A note of suspicion has entered his voice. I do not think (would I tell you if I did?) that I threw away that mysteriously large trove of unboxed soap—though we both know I would have been tempted. Andrew is the one who will spend an entire evening mending a sock with five gaping holes, his head bent close to the fraying wool. I say things like, “It’s not worth the effort.” “We can get more if we need to.” “They’re already old, love.” I have hurled perfectly good and usable objects into the trash simply because I needed to be rid of them; my life felt junked-up, and all that stuff was sucking air from the house.
This trait worries me. We live in a throwaway society I would far rather criticize than echo. But pitching can feel like bailing water. I tend to pile too much into the little dinghy that is my life, and if I do not keep order, it will sink me. Enough must be cleared from my field of vision that I can concentrate, find what I need, focus on what matters. I even love crunching icons in my laptop’s trash can, which is now virtue-signaling by calling itself a Recycle Bin. (Seriously? Is somebody reusing my rough drafts?)
The soap, though. The soap matters more than Andrew is admitting. Grief hits like this, ambushes you two years later when you cannot find the soap that touched skin your mother always scrubbed fresh. I squeeze my eyes shut and try to remember where the tub could be. There was so much stuff, after she died. We honored the advice of a devout Jewish friend and left it all piled in the dining room until sadness’s grip began to loosen. Then we drew a deep breath and dove in. It was a military operation just sorting, storing, and donating.
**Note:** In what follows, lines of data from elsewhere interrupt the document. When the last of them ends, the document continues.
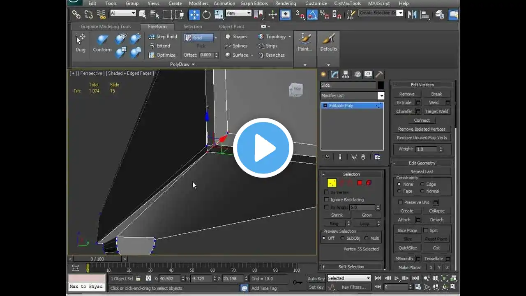Select the Edge constraint radio button
Screen dimensions: 526x296
[x=422, y=185]
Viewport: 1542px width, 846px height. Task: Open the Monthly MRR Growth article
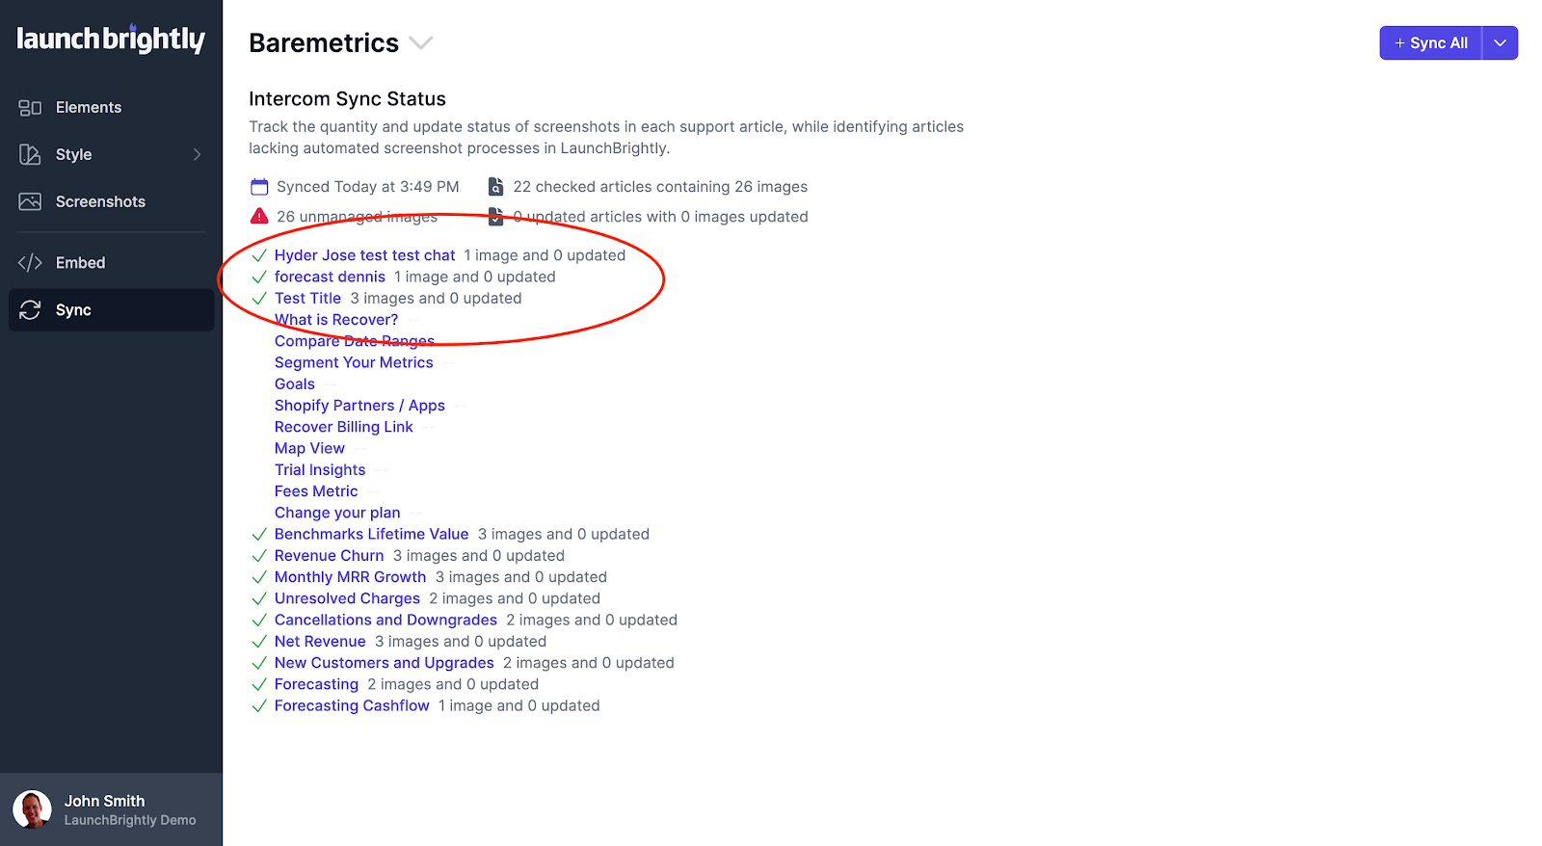point(350,577)
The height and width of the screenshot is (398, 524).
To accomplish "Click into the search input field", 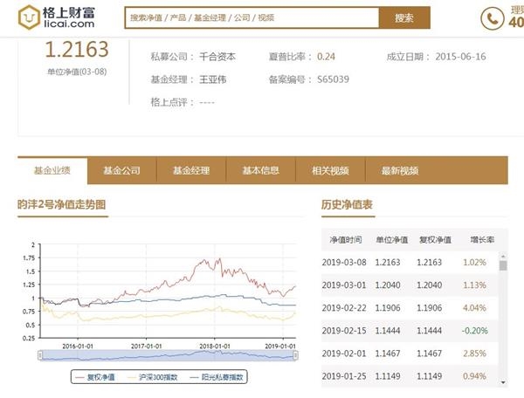I will [250, 17].
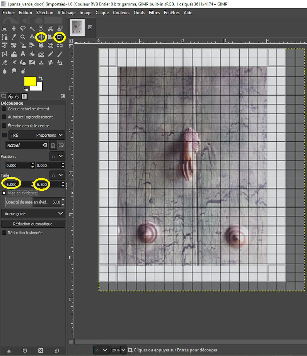Open the Calque menu
Screen dimensions: 307x356
tap(102, 12)
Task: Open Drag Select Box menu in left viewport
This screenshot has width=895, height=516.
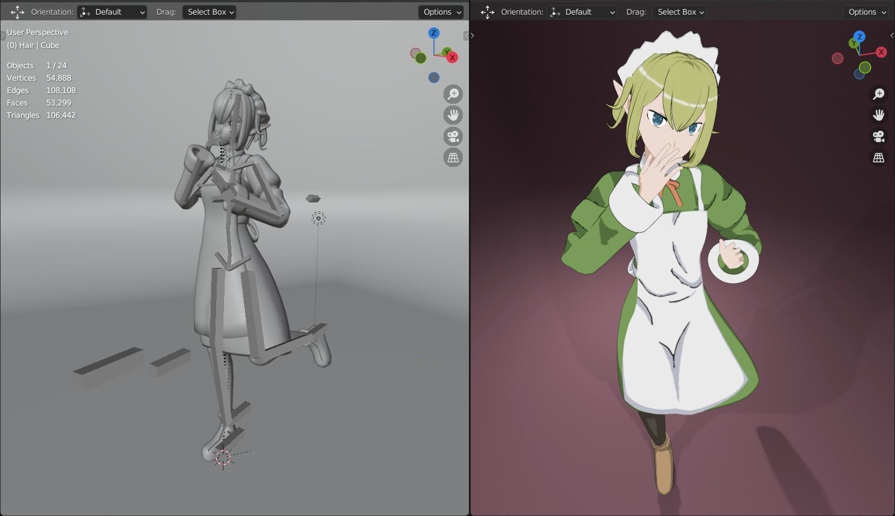Action: (x=209, y=12)
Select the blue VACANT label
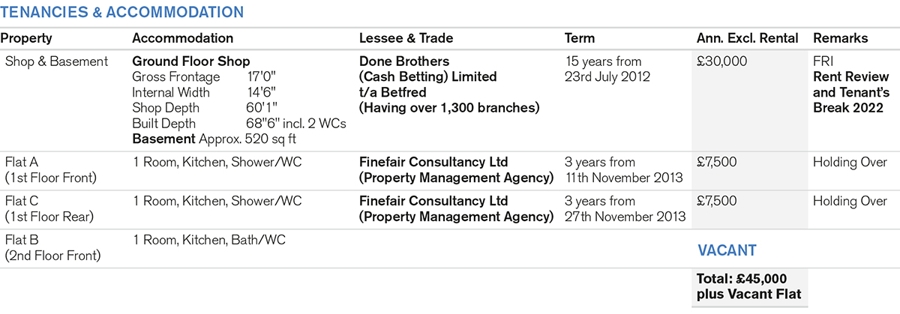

At least Jo’s tastes were simple. I have friends with exquisite silver, china, and carved mahogany, and they are crestfallen because none of their heirs want any of it. They sigh and order The Gentle Art of Swedish Death Cleaning: How to Free Yourself and Your Family From a Lifetime of Clutter. But the advice is hard to take. Though throwing something away seems the height of nonchalance, it makes a statement. It says this is useless, used up, of no value. Why else would Marie Kondo have enraged so many of us? Yet—her point—hanging on to stuff means it will accumulate, tangle, trip us, weigh down the next generation.
Objects are so odd. The soap itself was a puzzle, which is why I remember it clearly. She had carefully rewrapped some of those bars; why not finish them? Was it a comfort to tuck them away instead? Or maybe they belonged to someone else, and she saved them? No matter how lousy she felt by then, how precarious her balance, Jo would have grabbed unwanted soap rather than let it melt into the drain.
This is why too much death cleaning might be a mistake. “I often ask myself, Will anyone I know be happier if I save this?” writes Margareta Magnusson. But Jo was not saving that soap for posterity. She was living. The first question she asked after any medical procedure was how soon she could shower. Her favorite present to give or receive was scented soap or lotion. “A loved one wishes to inherit nice things from you,” Magnusson writes. “Not all things from you.” But soap is nice. And the stuff that is formally nice, the jewelry or money or sterling, reveals far less.
In the slog of cleaning out the most intimate possessions of someone you loved, you remember who they were, what habits anchored them, what delighted them, what mattered to them. You slam headfirst into their contradictions, like that goofy little trinket music box cherished by a woman who despised clutter and called other such objects “dust collectors.”
You use, as best you can, much of what they saved. Or you go a little crazy realizing that you have lost it, because the real loss was so much greater.